What can be the most terrifying thing for a graduate student? Weekly lab progress reports to your thesis promoter? Preparing for your first parallel session in a conference abroad? Breaking an important piece of lab equipment?

All those (real) hypothetical situations are terrifying indeed, but the most gut-wrenching, mind-blowing horror is:

You facing a blank sheet of paper in a word-processor.

This is not just in the context of writing your dissertation–this particular kind of terror first arises when your promoter finally says to you: “Write your first-author manuscript now (and I expect the first draft by the end of the week).”  It’s not the fact of a really-short deadline that scares the living daylights out of you, it is simply the fact that you have to put all your results together in a story coherent not just for you and your boss/adviser/promoter, but to everyone in the world who belongs to your field of expertise.

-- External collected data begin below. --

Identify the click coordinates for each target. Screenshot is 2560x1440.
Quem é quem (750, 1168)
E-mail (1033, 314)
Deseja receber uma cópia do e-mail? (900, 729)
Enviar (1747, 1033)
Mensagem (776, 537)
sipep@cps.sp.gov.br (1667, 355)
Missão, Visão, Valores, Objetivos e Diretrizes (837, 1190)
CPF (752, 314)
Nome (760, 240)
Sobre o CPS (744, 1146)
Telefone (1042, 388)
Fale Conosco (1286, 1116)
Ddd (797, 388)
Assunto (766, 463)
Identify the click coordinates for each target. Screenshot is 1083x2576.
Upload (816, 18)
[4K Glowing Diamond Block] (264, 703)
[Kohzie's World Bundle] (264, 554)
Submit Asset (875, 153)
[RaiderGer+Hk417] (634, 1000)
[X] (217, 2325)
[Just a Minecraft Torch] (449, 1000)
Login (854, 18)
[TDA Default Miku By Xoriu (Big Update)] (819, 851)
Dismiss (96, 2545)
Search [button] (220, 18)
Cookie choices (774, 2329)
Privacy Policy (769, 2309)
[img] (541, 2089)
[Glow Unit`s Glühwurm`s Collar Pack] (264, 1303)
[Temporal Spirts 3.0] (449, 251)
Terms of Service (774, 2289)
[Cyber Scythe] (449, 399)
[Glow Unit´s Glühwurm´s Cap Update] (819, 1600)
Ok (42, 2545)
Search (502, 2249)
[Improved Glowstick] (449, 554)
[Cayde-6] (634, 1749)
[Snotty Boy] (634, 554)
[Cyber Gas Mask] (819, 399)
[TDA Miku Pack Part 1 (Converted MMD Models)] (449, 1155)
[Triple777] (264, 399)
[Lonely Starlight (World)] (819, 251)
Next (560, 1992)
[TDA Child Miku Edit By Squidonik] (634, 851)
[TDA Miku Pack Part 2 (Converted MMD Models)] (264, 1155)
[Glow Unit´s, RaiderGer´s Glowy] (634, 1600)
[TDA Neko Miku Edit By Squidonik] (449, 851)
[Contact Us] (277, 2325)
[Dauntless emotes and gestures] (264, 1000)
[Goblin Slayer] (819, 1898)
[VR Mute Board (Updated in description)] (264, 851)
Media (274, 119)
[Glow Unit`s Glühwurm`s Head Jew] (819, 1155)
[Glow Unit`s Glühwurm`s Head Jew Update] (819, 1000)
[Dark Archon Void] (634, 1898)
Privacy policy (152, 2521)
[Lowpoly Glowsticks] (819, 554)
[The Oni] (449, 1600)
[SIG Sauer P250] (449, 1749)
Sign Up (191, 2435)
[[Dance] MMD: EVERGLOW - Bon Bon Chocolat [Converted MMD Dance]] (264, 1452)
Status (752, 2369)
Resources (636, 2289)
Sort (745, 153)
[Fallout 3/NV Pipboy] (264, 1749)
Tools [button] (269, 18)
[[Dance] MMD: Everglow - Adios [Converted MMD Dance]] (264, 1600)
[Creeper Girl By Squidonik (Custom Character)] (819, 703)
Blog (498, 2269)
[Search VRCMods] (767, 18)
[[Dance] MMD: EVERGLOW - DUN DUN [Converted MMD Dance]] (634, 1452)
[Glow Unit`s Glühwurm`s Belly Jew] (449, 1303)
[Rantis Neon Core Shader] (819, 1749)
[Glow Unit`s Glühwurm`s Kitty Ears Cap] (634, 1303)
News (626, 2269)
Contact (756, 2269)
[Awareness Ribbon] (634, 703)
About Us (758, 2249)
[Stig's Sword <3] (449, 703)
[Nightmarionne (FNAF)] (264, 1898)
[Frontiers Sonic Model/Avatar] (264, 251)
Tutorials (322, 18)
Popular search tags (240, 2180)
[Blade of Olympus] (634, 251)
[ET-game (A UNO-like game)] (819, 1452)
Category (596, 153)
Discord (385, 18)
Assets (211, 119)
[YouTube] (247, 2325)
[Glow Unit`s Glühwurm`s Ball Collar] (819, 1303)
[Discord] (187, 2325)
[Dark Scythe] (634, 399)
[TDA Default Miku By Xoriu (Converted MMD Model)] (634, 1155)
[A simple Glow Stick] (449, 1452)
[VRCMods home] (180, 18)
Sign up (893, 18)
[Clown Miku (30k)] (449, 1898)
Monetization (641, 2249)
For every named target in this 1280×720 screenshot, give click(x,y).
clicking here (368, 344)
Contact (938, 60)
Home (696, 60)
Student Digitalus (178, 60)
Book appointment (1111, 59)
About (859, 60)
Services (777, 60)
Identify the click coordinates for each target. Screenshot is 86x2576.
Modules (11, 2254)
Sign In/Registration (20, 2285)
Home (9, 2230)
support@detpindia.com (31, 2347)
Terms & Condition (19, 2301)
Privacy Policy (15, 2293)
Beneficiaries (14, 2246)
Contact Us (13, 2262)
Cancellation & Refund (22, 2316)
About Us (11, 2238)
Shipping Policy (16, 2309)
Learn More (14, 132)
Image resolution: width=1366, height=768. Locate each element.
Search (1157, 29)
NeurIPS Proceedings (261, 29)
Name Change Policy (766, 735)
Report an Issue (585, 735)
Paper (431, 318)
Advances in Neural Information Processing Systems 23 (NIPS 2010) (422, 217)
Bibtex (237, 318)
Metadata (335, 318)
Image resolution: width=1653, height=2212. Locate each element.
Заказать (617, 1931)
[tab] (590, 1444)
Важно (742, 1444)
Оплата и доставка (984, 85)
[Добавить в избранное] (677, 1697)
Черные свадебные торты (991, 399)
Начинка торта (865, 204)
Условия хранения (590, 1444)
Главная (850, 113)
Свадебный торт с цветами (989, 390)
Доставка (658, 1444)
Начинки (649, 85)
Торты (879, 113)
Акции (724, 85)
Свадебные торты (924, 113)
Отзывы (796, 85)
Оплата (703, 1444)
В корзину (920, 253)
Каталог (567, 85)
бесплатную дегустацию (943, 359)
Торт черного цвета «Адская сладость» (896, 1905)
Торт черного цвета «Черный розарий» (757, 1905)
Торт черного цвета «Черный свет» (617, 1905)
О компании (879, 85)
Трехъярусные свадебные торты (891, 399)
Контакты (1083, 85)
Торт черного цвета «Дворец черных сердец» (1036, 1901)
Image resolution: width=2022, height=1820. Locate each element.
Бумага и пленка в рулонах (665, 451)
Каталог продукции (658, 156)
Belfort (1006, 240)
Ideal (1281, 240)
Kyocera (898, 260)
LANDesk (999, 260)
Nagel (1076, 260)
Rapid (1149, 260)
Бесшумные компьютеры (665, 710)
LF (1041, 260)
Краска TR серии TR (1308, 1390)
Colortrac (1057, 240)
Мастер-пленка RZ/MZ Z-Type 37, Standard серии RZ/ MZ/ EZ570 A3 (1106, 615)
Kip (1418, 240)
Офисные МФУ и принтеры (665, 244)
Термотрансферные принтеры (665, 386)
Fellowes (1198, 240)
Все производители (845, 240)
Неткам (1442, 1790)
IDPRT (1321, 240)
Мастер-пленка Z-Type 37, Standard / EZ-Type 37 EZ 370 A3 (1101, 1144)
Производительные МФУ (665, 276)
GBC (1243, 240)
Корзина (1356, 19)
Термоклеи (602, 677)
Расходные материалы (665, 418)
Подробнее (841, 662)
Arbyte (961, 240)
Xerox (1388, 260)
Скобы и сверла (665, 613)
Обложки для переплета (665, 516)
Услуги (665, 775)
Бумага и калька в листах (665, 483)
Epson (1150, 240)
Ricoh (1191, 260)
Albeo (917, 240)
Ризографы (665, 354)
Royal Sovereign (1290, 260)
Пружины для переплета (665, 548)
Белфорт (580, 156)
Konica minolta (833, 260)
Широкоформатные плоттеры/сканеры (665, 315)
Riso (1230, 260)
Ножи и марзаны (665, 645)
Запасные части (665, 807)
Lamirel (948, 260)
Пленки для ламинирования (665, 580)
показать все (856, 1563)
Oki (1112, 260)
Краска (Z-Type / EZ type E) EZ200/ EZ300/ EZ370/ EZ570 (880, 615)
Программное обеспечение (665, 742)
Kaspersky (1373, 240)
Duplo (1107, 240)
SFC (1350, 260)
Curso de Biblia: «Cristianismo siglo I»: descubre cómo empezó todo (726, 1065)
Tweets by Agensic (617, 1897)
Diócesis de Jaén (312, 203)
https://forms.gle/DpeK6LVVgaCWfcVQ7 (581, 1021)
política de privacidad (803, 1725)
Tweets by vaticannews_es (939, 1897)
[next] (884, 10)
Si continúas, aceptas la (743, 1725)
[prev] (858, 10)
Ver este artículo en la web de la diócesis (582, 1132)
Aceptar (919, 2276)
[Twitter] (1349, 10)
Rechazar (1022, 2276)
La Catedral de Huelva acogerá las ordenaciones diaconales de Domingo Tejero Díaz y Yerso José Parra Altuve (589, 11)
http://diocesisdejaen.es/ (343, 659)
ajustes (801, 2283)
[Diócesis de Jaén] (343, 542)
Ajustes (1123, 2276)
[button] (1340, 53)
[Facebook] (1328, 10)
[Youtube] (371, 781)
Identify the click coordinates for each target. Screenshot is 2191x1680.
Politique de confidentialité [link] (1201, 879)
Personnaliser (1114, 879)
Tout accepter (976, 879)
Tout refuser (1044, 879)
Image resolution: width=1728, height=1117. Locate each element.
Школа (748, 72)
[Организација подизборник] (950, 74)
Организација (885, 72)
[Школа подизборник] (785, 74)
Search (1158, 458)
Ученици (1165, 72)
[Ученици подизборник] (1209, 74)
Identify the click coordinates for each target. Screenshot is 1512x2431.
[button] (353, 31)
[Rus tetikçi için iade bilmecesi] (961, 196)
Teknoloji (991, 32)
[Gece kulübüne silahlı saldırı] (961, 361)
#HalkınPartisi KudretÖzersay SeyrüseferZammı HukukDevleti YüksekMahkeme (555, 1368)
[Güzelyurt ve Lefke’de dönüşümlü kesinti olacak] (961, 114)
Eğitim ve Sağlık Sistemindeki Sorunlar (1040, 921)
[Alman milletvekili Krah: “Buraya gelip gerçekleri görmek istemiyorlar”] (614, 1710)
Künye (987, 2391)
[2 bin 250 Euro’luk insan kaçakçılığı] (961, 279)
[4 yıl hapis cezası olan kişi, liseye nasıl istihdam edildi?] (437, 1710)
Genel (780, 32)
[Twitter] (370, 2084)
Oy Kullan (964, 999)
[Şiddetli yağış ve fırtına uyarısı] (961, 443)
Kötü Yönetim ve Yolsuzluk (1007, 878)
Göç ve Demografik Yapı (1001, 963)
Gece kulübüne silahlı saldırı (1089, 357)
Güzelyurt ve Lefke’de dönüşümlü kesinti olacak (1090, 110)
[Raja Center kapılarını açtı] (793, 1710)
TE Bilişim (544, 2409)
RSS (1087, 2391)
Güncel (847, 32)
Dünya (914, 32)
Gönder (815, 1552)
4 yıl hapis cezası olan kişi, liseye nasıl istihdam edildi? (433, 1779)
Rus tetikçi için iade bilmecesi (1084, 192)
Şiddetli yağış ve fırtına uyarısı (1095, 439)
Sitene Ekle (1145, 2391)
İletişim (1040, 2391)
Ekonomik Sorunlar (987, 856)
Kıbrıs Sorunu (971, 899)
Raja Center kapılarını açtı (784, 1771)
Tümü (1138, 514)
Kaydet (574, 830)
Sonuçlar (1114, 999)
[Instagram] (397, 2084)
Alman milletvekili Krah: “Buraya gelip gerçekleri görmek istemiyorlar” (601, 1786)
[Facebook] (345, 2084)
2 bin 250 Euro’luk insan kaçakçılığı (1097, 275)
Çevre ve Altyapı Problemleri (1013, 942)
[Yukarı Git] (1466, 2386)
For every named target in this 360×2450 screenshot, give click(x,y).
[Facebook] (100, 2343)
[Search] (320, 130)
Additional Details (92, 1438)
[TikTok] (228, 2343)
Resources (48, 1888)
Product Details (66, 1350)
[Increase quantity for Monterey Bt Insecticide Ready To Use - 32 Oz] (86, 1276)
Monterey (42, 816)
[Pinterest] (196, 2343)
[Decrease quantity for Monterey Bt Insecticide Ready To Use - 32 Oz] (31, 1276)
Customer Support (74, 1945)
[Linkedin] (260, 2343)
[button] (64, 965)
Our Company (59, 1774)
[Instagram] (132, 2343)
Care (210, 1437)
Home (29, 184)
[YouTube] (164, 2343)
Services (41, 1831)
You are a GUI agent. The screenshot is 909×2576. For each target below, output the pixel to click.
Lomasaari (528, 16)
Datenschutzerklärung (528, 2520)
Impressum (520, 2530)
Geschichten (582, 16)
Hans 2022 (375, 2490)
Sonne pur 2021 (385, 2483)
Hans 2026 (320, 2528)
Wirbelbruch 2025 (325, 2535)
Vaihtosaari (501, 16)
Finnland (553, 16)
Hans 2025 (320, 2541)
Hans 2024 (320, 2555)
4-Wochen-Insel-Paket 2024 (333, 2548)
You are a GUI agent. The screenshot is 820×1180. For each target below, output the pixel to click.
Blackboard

This flavor of metaphysical unease does not solely belong to writers of literary prose (and poetry), but to us scientists and researchers, too.

Data are data, results are results, but implications and public impact depend on the way these data are presented as a story.  Scientists are storytellers in our own fashion, not mere scribes or archivists.  It is simply not enough to explain that compound A is a partial agonist to receptor B, inhibiting cascade C in your selected animal model.  It is not enough to say that the property of material X depends on the faults in its crystalline structure as element Y is included.  It is the jump from the data to the implications that is terrifying, even if you have reams of numbers with acceptible standard deviations as determined by Fischer’s Exact or two-way ANOVA.

It is a fight of yourself against yourself.  It is “crippling self-doubt”, as described by Henri Le Chat Noir in his recent video.

The blank page taunts you, makes you second-guess yourself–did you do enough experiments? is your experimental model robust enough?…is it relevant to the common man?

And, as with other writers, you simply take the plunge and start threading words and jargon together as best as you can.  You did assay A because of considerations B and C, which corresponds to real world situation D.  You fight yourself constantly, whether to add detail F because of its implications, or to leave it unsaid until asked for by your boss or journal reviewer.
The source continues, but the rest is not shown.